Weeknote 37: Two-Thirds of an Avocado

  • Until last week, I’d never eaten an avocado. I’d devoured salads, burgers, dips, and spreads in which it was a key ingredient, but I’d never eaten it in its stand-alone, fleshy, fruity form. Therefore, in order to expand my culinary horizons, I purchased an avocado last Tuesday. Sadly, not only did the fruit fail to live up to my expectations, it also rocketed up to the very top of my “Do Not Eat” list. Why is a stick of unsalted butter masquerading as fruit? Why are we as a society allowing this to happen?
  • After forcing myself to eat a third of the avocado, I could no longer bear the assault on my taste buds. I banished it to the darkest depths of my refrigerator, where it could never hurt me or anyone else ever again. Incidentally, I’m giving away two-thirds of an avocado. Any takers?
  • I’m falling in love with रेत समाधि. No, scratch that. I’ve already fallen in love with रेत समाधि, even though I’m only on page eighty seven.
  • On Saturday, I went to Church Street to meet a friend. We walked from bookstore to bookstore, ocassionally stopping at coffee shops and restaurants to refuel ourselves. Lost in conversation, we traversed the length of the street several times in the span of two or three hours. We must have walked four or five kilometers in total, which is not a huge distance by any metric. However, when I got home in the evening, I was so exhausted that I felt like I’d run a full marathon. Even after two days of rest, I still feel tired today. Whether this is a result of COVID or my sedentary lifestyle, I don’t know. All I know is that my body feels fragile, as if it will fall apart if something so much as brushes against my skin. Not a great feeling at the young(ish) age of thirty-two.

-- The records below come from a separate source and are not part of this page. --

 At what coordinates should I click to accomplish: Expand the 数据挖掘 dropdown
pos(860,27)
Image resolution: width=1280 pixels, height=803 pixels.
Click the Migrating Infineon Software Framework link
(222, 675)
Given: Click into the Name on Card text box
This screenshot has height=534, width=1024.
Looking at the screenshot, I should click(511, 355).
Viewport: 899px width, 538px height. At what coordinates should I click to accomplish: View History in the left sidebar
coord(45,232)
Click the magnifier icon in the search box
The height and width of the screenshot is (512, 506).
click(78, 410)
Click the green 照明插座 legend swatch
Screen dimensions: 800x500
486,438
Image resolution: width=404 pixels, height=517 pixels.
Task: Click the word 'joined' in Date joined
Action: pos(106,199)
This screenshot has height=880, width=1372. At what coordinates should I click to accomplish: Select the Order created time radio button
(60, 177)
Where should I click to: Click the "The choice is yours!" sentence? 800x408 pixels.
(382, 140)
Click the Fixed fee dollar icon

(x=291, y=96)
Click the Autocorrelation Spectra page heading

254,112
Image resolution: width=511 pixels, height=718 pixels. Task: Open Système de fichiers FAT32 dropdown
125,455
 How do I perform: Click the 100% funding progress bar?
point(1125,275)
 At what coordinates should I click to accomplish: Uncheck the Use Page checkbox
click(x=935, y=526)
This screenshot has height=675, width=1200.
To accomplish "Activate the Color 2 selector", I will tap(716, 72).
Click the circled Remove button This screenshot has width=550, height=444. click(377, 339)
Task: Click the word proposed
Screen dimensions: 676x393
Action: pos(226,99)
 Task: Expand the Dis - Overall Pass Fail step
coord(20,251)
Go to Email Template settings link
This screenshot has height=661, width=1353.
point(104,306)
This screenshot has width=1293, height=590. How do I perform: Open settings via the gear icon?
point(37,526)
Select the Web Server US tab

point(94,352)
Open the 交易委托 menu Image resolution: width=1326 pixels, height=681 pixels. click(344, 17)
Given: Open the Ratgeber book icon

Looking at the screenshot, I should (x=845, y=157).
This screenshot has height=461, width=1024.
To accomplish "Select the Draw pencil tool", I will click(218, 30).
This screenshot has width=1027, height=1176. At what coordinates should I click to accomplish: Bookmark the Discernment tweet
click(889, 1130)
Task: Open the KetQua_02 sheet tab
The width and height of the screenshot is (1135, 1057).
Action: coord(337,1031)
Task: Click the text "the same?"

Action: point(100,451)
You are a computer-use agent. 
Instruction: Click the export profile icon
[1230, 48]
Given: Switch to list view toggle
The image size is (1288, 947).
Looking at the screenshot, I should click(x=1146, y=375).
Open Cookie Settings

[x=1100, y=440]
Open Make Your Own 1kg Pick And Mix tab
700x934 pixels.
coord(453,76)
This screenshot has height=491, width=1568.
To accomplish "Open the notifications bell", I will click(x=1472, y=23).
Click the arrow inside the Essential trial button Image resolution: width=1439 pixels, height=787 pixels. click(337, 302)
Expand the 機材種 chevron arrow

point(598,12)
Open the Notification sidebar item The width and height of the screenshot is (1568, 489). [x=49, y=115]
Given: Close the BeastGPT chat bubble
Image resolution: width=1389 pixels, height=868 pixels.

  • To make it easy for my friends to subscribe to this blog, I set up an RSS-to-newsletter pipeline using MailerLite. I plan to expose a subscription UI for the newsletter after I make sure it works as expected.
  • When I sit down to write an essay without a good idea of its structure, I get so lost in how I should say something that I lose sight of what I want to say. I find that drawing up an outline before I start writing helps me finish essays faster and with less hand-wringing. It separates the task of figuring out what I want to say from the task of deciding how I want to say it, reducing the number of things I must mentally juggle during each step of the writing process.
  • Outlines are not just useful for creating new work, they can also help refine existing work. Last week I took the first draft of an essay I’d been struggling to finish and converted it to an outline. This helped me see the bones of the essay, making it clear that I was obscuring its core message by adding irrelevant details and diversions. Once the problem became apparent to me, I was able to discard parts of my original outline that did not pertain to my core message. I can now use the edited outline to write a more focused essay, a task that I’m planning to attempt this week.